Return verbatim the passage of the credit union forum thread starting at "In my case I" and ending at "a computer system.".
-- START OF SOURCE PASSAGE --
The Credit Unions should focus on getting their basic IT systems right and forget about gizmos such as talking bank statements.


----------



## marfsmal (27 Jul 2009)

Brendan said:


> Ulster Bank may have credited it to the wrong account - unlikely, but possible.
> Credit Union may have credited it to the wrong account - much more likely.
> 
> AIB presumably has been sending this Standing Order through to Ulster Bank for some time. Unless you changed the details, then there is no reason for a mistake to suddenly appear.
> ...


 
Yeah what's with that? She hadn't even called her bank before ringing me to say they definitely didn't get the money.

I've been nice to her so far but firm because she was so matter of fact!

If they did credit to another account by accident will there be any problems getting that reversed do you reckon?


----------



## bren1916 (27 Jul 2009)

marfsmal said:


> If they did credit to another account by accident will there be any problems getting that reversed do you reckon?


 
No problems getting your money back as bank records will show they received it to their account and did not credit your CU account.
Also - ensure they deduct any interest accrued in that time.
In my case I was led to believe by the Manager of CU that it was a clerical error on their behalf (but I must admit I did suggest a veiled threat of informing the Financial Regulator) which worked absolute wonders in having it sorted out within 24 hours!


----------



## bren1916 (27 Jul 2009)

Brendan said:


> This is worrying and suggests a manual system rather than a computer system.
> 
> The Credit Unions should focus on getting their basic IT systems right and forget about gizmos such as talking bank statements.


 
They suggested that they had incorrectly entered my 4 digit account number on at least 10 occasions....what can you say??


----------



## MANTO (27 Jul 2009)

bren1916 said:


> They suggested that they had incorrectly entered my 4 digit account number on at least 10 occasions....what can you say??


 
Worrying to say the least - if they are 'manually' processing these transactions they must have a team of Umpa Lumpas working 24/7 - doomp a dee doo.


----------



## marfsmal (27 Jul 2009)

What happened to Bren was ridiculous! I'd have reported them to be honest, espec when he knows people it has happened to! 

Re. my own little experience my bank is now tracing the standing order and is ringing me back when they get the information. The credit union said my payment wasn't on their statement from their bank so hey maybe it't not their fault.


----------



## Towger (27 Jul 2009)

Brendan said:


> The Credit Unions should focus on getting their basic IT systems right and forget about gizmos such as talking bank statements.


 
Brendan,

Ever CR is its own entity (kingdom!), they all bank with different bank have different levels (and versions) of computerisation. I believe some even got their own sort-codes in the last few months, however the majority are not as umm... progressive. I am always amased when I hear that someone wants their salary paid directly into their local CR, all it needs is 'Mary' to go sick or off on holidays and they don't get their pay for a week. Thats apart from the fact that it may take a day longer to get their money in the first place.
-- END OF SOURCE PASSAGE --
-- START OF DATA PROVIDED --
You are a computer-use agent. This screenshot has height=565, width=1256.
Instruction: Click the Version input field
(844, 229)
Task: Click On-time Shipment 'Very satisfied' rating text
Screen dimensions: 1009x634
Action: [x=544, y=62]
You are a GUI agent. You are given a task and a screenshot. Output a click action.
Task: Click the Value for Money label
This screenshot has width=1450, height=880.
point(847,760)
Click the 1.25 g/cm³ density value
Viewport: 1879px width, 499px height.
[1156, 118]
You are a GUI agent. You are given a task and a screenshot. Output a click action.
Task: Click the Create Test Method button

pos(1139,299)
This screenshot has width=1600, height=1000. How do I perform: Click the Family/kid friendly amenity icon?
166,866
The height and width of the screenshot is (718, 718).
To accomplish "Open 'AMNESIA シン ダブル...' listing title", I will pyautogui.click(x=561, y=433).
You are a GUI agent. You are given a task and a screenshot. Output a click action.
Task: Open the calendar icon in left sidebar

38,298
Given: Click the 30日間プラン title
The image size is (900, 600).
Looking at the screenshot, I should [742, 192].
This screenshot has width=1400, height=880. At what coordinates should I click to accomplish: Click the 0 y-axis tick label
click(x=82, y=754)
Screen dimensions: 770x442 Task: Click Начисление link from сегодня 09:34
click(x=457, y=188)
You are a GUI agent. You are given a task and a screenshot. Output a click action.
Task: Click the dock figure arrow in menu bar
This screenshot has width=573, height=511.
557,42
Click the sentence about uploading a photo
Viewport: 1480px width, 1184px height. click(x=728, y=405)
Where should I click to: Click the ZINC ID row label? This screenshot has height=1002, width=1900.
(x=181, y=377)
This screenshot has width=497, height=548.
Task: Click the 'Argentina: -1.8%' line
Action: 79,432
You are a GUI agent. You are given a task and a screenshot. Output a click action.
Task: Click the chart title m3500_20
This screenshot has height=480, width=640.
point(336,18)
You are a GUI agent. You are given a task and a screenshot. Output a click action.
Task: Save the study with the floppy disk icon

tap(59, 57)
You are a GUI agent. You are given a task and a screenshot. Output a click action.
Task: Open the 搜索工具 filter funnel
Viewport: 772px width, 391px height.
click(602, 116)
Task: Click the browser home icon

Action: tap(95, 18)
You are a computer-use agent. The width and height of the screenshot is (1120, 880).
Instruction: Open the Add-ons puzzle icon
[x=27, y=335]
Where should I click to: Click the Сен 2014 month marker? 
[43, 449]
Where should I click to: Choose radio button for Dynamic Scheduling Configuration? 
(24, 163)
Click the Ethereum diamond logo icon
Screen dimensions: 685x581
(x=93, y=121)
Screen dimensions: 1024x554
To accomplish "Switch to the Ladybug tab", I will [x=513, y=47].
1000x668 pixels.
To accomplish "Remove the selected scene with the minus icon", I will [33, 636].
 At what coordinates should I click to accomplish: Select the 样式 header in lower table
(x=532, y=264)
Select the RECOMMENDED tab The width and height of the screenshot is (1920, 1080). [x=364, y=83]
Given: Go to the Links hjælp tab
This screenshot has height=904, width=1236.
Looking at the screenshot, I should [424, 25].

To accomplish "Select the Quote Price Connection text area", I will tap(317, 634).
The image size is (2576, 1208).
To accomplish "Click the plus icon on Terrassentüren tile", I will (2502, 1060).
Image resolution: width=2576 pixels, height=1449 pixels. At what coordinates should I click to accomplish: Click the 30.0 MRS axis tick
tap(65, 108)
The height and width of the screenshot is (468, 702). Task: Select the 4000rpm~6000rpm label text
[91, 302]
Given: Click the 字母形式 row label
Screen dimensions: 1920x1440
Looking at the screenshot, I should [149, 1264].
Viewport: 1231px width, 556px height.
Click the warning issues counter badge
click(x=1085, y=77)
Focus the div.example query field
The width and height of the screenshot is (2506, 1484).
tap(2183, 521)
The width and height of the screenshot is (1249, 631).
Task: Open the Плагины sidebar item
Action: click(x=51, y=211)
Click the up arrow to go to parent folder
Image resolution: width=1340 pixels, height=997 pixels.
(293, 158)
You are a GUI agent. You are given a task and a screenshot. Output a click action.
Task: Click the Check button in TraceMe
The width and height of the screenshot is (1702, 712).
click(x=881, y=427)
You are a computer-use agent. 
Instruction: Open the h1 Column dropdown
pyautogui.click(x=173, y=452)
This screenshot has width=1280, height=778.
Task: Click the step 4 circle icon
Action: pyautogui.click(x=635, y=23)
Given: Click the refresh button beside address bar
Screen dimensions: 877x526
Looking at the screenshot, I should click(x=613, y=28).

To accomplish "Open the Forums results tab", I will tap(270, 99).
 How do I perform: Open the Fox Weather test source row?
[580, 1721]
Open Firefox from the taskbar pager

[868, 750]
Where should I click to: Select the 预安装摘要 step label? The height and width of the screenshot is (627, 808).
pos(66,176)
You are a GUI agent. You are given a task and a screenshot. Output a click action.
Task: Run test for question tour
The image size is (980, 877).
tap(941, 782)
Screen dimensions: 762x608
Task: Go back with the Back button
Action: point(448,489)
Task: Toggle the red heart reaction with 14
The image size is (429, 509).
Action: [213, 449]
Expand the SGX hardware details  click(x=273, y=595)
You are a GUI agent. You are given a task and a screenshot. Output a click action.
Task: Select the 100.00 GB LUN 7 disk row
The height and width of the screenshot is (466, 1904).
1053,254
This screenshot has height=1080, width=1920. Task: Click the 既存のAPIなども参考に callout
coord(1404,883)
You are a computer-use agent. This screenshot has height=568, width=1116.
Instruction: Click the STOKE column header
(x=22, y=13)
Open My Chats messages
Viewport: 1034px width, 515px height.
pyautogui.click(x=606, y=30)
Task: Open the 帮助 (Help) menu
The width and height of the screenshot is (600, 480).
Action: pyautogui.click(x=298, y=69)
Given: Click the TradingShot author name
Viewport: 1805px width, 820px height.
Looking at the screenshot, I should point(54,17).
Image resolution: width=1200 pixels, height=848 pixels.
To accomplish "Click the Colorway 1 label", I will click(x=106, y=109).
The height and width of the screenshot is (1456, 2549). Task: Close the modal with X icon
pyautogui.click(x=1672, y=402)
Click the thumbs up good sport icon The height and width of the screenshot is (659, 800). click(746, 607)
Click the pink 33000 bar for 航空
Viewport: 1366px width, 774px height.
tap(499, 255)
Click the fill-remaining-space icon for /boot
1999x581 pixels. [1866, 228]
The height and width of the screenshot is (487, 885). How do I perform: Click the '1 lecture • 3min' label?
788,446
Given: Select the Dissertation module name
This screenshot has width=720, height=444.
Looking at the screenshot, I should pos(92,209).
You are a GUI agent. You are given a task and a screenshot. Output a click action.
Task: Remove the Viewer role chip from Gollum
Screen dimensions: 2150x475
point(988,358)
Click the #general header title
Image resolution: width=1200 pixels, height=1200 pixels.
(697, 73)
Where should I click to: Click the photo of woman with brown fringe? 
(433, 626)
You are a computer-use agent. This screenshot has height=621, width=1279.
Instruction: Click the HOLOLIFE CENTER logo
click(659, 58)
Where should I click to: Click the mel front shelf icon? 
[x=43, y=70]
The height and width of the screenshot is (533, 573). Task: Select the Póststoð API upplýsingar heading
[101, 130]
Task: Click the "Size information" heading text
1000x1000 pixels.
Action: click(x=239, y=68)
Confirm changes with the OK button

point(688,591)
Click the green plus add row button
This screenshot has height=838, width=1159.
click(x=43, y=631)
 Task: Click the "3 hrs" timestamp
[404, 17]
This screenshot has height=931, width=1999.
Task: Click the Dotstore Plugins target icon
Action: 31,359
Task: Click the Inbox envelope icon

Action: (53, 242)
-- END OF DATA PROVIDED --
■ RESULT OF THE EXERCISE:
In my case I was led to believe by the Manager of CU that it was a clerical error on their behalf (but I must admit I did suggest a veiled threat of informing the Financial Regulator) which worked absolute wonders in having it sorted out within 24 hours!


----------



## bren1916 (27 Jul 2009)

Brendan said:


> This is worrying and suggests a manual system rather than a computer system.